TESTO DI RIFERIMENTO:
Nel finale di Zelig, Woody Allen affida allo storico Irving Howe, uno dei personaggi reali coinvolti nella costruzione del suo falso documentario, una battuta in apparenza banale ma in effetti decisiva: “Gli anni ‘20 erano così e, se ci pensi, l’America è poi tanto cambiata? Io non direi”. Era il 1983. Da allora sono passati quarant’anni e potremmo pensare che magari in questo lungo periodo le cose si siano davvero trasformate: oggi il mondo è davvero irriconoscibile rispetto a quello? Davvero sentiamo la favola di Leonard Zelig, l’uomo camaleonte, come residuo di un passato distante?
Invece, ancora, la risposta alla domanda è: “Io non direi”. Zelig propone una radiografia della civiltà occidentale – e della sua capacità di tritare l’individuo per trasformarlo in una massa informe – che funziona ancora piuttosto bene per il nostro tempo. Ai tradizionali ingranaggi (industria, media, conformismo della mentalità…) se ne sono aggiunti altri estremamente sofisticati (la rete, i social…) e impensabili per l’immaginazione umana di allora, anche di quella di una coscienza acuta e profetica come quella di Woody Allen. E ancora il mondo ti impone di appartenergli ed essere non quello che vuoi tu ma quello che serve, qualcosa di utile al funzionamento del sistema complesso che lo tiene in piedi e che ha molto di non umano.

ESERCIZI DA SVOLGERE:
**A.** Rispondi a queste domande sul testo su Zelig:
(i) A quale storico Woody Allen affida la battuta finale del film?
(ii) In quale anno colloca il testo quella battuta, con le parole "Era il"?
(iii) Quali ingranaggi sofisticati si sono aggiunti a quelli tradizionali?
**B.** Continua il testo su Zelig dopo la sua ultima frase.
I dati qui sotto sono materiale separato dal testo su Zelig.

CONTENUTO DEI DATI:
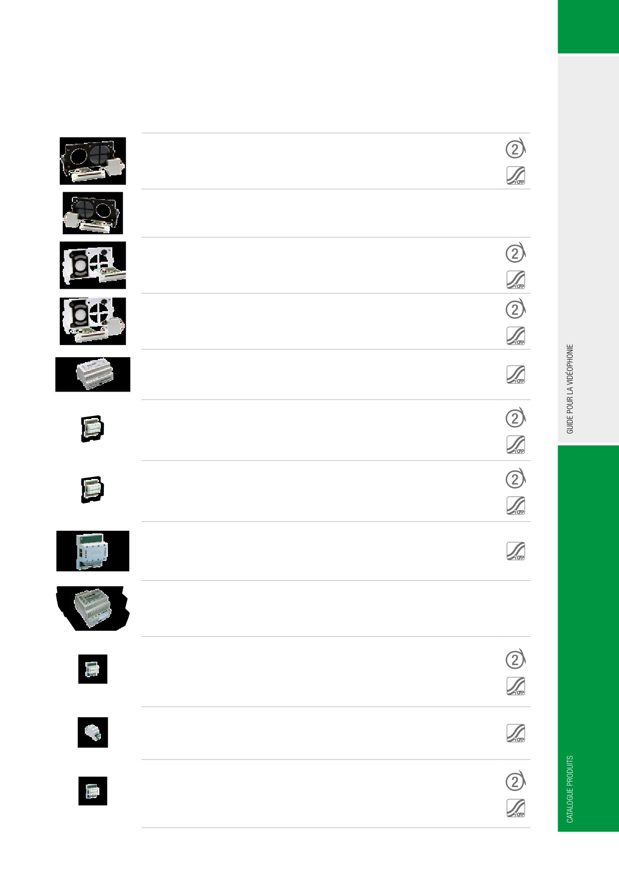Open black module thumbnail with speaker on left

[x=93, y=213]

RISPOSTE SCRITTE:
**A.**
(i) Allo storico Irving Howe.
(ii) Nel 1983.
(iii) La rete e i social.

**B.**
Di questo sistema un organo vitale è la comunicazione, alla quale appartengono fenomeni antichi, ma che si presentano in forme nuove e, a quel tempo, ancora senza nome (oggi li chiamiamo per esempio fake news o shitstorm). L’intuizione di questi fenomeni – tradotta nella scelta di scrittura e regia di mescolare falso e vero in modo a prima vista indistinguibile – dimostra veramente una capacità non comune di guardare lontano, una intelligentissima sensibilità ai nodi problematici di fondo della nostra condizione.
Eppure, anche se il film (vecchio ma, appunto, non troppo) mette a fuoco benissimo alcune dinamiche storiche di fondo della civiltà del nostro tempo, la prima chiave di lettura che Zelig sollecita è quella esistenziale. Il dramma che sta al centro del film è quello personale, che tutti abbiamo vissuto prima o poi: la pressione della società e della mentalità sulla nostra personalità, sul desiderio che ognuno ha di crescere libero e unico e, allo stesso tempo, di essere amato e apprezzato. E su questo Woody Allen ha costruito, grazie al meraviglioso equilibrio tra comico e tragico che è una delle cifre della sua scrittura, una situazione emotiva esemplare: da un lato siamo liberi di riflettere in modo perfettamente lucido sui problemi di cui il film ci parla, dall’altro resta spazio per una compassione sottilissima per la sorte del disgraziato protagonista in cui sicuramente ritroviamo qualcosa di noi e della nostra difficoltà di stare al mondo.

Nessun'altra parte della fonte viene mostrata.